## WORK TASK
Each record should be set down again so that it matches the original exactly.

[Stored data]
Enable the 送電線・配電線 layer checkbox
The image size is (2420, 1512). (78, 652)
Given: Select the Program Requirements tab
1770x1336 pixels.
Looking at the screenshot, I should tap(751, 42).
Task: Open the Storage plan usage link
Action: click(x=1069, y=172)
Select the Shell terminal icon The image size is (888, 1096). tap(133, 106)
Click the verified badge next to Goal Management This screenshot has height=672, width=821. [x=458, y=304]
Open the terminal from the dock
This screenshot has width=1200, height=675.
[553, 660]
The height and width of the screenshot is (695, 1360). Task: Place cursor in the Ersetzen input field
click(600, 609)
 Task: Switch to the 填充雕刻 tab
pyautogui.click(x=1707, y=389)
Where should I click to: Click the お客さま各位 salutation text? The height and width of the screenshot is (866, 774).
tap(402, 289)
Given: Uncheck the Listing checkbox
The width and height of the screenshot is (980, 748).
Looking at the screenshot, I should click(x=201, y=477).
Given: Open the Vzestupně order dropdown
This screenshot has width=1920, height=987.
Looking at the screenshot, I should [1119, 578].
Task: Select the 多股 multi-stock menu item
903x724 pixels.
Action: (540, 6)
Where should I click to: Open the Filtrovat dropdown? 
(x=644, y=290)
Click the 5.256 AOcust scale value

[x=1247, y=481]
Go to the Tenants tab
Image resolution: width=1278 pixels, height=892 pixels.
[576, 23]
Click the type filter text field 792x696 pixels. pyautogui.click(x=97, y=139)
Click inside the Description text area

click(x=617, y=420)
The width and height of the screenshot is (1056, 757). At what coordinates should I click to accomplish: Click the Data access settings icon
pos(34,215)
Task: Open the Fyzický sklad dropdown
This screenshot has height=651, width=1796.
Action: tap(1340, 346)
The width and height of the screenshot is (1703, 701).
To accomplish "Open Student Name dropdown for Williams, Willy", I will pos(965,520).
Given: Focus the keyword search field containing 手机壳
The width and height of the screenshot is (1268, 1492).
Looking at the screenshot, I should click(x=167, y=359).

## RESPONSE AREA
Enable the 送電線・配電線 layer checkbox
The image size is (2420, 1512). (78, 652)
Given: Select the Program Requirements tab
1770x1336 pixels.
Looking at the screenshot, I should tap(751, 42).
Task: Open the Storage plan usage link
Action: click(x=1069, y=172)
Select the Shell terminal icon The image size is (888, 1096). tap(133, 106)
Click the verified badge next to Goal Management This screenshot has height=672, width=821. [x=458, y=304]
Open the terminal from the dock
This screenshot has width=1200, height=675.
[553, 660]
The height and width of the screenshot is (695, 1360). Task: Place cursor in the Ersetzen input field
click(600, 609)
 Task: Switch to the 填充雕刻 tab
pyautogui.click(x=1707, y=389)
Where should I click to: Click the お客さま各位 salutation text? The height and width of the screenshot is (866, 774).
tap(402, 289)
Given: Uncheck the Listing checkbox
The width and height of the screenshot is (980, 748).
Looking at the screenshot, I should click(x=201, y=477).
Given: Open the Vzestupně order dropdown
This screenshot has width=1920, height=987.
Looking at the screenshot, I should [1119, 578].
Task: Select the 多股 multi-stock menu item
903x724 pixels.
Action: (540, 6)
Where should I click to: Open the Filtrovat dropdown? 
(x=644, y=290)
Click the 5.256 AOcust scale value

[x=1247, y=481]
Go to the Tenants tab
Image resolution: width=1278 pixels, height=892 pixels.
[576, 23]
Click the type filter text field 792x696 pixels. pyautogui.click(x=97, y=139)
Click inside the Description text area

click(x=617, y=420)
The width and height of the screenshot is (1056, 757). At what coordinates should I click to accomplish: Click the Data access settings icon
pos(34,215)
Task: Open the Fyzický sklad dropdown
This screenshot has height=651, width=1796.
Action: tap(1340, 346)
The width and height of the screenshot is (1703, 701).
To accomplish "Open Student Name dropdown for Williams, Willy", I will pos(965,520).
Given: Focus the keyword search field containing 手机壳
The width and height of the screenshot is (1268, 1492).
Looking at the screenshot, I should click(x=167, y=359).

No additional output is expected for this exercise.